**Records for this task**
::::::

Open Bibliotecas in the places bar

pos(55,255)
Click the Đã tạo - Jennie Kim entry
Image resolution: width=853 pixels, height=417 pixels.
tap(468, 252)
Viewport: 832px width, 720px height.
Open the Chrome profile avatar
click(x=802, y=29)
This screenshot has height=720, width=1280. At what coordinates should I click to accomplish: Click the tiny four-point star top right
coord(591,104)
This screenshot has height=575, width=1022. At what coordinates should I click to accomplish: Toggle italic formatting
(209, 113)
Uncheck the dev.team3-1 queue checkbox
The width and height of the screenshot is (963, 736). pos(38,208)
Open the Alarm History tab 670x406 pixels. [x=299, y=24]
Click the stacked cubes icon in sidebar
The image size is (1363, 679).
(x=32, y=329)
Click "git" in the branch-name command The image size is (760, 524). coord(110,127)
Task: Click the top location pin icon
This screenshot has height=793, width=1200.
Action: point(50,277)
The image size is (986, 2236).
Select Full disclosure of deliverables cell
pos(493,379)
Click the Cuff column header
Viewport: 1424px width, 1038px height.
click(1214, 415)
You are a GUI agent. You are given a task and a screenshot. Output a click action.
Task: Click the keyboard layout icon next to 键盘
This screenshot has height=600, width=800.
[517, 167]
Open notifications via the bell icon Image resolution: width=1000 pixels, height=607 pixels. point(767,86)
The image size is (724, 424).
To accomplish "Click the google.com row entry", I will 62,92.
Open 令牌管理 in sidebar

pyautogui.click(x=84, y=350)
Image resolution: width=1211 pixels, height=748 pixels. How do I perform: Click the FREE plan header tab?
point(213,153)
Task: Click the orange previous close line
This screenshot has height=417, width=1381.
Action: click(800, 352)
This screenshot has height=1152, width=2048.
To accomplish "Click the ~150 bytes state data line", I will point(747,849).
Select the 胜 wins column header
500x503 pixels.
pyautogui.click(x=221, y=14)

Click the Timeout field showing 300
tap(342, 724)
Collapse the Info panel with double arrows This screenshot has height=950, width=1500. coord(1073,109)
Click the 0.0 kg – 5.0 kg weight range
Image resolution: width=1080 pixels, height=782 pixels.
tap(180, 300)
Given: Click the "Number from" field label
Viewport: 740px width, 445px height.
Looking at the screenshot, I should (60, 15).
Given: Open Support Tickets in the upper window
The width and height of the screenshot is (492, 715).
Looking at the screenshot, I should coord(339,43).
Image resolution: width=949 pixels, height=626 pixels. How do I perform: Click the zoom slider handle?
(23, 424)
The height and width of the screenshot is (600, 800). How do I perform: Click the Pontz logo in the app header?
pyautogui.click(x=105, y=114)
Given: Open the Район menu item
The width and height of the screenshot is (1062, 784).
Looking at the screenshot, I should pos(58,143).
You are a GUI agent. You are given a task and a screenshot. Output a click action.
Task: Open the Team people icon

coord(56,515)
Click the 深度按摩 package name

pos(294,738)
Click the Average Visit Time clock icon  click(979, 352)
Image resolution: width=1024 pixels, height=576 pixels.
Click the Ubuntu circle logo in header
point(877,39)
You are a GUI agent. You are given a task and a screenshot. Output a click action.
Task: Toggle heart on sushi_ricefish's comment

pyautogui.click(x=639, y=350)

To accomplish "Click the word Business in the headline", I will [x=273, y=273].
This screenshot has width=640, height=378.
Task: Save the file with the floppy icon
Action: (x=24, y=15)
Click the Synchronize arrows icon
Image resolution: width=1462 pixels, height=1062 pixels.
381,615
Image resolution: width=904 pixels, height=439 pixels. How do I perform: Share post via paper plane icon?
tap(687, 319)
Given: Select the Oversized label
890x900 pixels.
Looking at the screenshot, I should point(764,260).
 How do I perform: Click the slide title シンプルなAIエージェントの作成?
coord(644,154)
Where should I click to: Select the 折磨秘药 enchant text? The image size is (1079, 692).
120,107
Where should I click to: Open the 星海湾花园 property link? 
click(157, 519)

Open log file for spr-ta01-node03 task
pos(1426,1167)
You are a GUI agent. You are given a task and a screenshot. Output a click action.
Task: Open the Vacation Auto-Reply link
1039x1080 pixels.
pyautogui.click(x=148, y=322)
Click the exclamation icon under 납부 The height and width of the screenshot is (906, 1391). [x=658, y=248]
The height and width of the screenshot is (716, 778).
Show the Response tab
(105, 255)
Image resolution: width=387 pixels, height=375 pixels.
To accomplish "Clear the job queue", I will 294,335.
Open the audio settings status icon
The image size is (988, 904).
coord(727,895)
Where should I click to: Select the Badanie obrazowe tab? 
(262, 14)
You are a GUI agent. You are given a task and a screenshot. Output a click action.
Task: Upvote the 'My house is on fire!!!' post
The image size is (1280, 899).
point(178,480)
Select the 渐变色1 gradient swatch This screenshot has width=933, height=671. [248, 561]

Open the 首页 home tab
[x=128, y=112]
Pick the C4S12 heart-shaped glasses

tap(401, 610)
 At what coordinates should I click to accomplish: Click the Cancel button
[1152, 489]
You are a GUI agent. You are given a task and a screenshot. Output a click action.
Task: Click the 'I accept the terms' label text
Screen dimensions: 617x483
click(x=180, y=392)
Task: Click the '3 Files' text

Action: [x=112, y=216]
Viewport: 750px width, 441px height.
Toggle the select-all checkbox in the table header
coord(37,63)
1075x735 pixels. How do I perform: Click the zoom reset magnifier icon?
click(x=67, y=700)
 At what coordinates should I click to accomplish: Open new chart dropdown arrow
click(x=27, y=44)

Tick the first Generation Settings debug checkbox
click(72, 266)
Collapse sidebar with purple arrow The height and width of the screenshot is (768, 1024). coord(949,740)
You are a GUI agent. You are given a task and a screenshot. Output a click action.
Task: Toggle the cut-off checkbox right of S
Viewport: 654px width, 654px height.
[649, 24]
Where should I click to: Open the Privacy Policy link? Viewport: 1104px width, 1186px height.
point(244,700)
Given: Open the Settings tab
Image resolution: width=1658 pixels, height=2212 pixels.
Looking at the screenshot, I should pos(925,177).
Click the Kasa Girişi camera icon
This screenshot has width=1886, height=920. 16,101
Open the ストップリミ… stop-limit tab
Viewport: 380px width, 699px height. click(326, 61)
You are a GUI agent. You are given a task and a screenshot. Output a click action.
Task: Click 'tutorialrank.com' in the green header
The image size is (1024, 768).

::::::

Please give an exact copy of the lines above, beginning with the line containing "Given: Open Support" and running through the line containing "Given: Open the Район menu item", and of no other lines.

Given: Open Support Tickets in the upper window
The width and height of the screenshot is (492, 715).
Looking at the screenshot, I should coord(339,43).
Image resolution: width=949 pixels, height=626 pixels. How do I perform: Click the zoom slider handle?
(23, 424)
The height and width of the screenshot is (600, 800). How do I perform: Click the Pontz logo in the app header?
pyautogui.click(x=105, y=114)
Given: Open the Район menu item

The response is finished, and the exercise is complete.